▶ _TEXTE FOURNI_
—————
L’avocat, le médecin et le boucher vendaient des faux papiers

Vingt-trois personnes sont jugées à partir de lundi à Versailles, soupçonnées d'avoir participé à un réseau bien rodé de fabrication de faux documents pour l'obtention de titre de séjour.

Dans un étonnant trafic de faux documents visant à obtenir des titres de séjours à des ressortissants maghrébins, pour lequel un procès s'ouvre lundi devant le tribunal correctionnel de Versailles, la liste des prévenus ressemble au casting d'un vaudeville: un boucher, un médecin, une fonctionnaire de préfecture, un avocat parisien, un boulanger, un agent de sécurité de préfecture, un comptable, des serveurs et même un sacrificateur…

Au total, ce sont 23 personnes qui sont poursuivies pour corruption et assistance au séjour irrégulier en bande organisée. Chacun à sa façon, selon son poste, faisait tourner la petite entreprise de fabrication de faux papiers contre rémunération, en argent mais aussi en gâteaux ou encore en pièces de viande puisque le principal organisateur du trafic est un boucher du Val-de-Marne: Lahoucine Jouan, 57 ans. Connu de la justice pour escroquerie, il procurait à des «clients» des faux papiers censés attester de leur présence d'au moins 10 ans sur le territoire français ou d'un état médical grave. Il officiait aux côtés de Hedi Ben Amor, un «négociateur» habitant Sarcelles, présenté dans la procédure comme la deuxième «tête du réseau».

De 1000 à 15.000 euros

Les demandeurs de titre de séjour payaient de 1000 à 15.000 euros au trafiquant boucher. Ce petit réseau entre amis est jugé pour des faits entre 2006 et 2010, permettant de constituer des dossiers de régularisation pour des dizaines d'étrangers originaires du Maghreb, principalement d'Algérie, dont 12 sont eux aussi poursuivis devant la justice. Les faussaires ou petites mains qui ont assisté le boucher étaient rémunérés «à la pièce» ou à la mission jusqu'à 300 euros. Ils produisaient des certificats médicaux, comme ce médecin complaisant de Choisy-le-Roi, des fiches de paie, des quittances de loyer, des factures ou des attestations de scolarité.

«Ma cliente s'est fait manipuler»
—————
[Éléments enregistrés]

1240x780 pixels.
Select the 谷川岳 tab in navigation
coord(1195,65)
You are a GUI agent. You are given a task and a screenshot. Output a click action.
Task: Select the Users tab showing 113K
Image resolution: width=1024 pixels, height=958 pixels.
—————
▶ _OBJECTIF DE L'EXERCICE_
Recopiez à l'identique le passage de l'article sur le trafic de faux papiers, en commençant à « Vingt-trois personnes sont » et en terminant à « titre de séjour. ».

▶ _RÉPONSE_
Vingt-trois personnes sont jugées à partir de lundi à Versailles, soupçonnées d'avoir participé à un réseau bien rodé de fabrication de faux documents pour l'obtention de titre de séjour.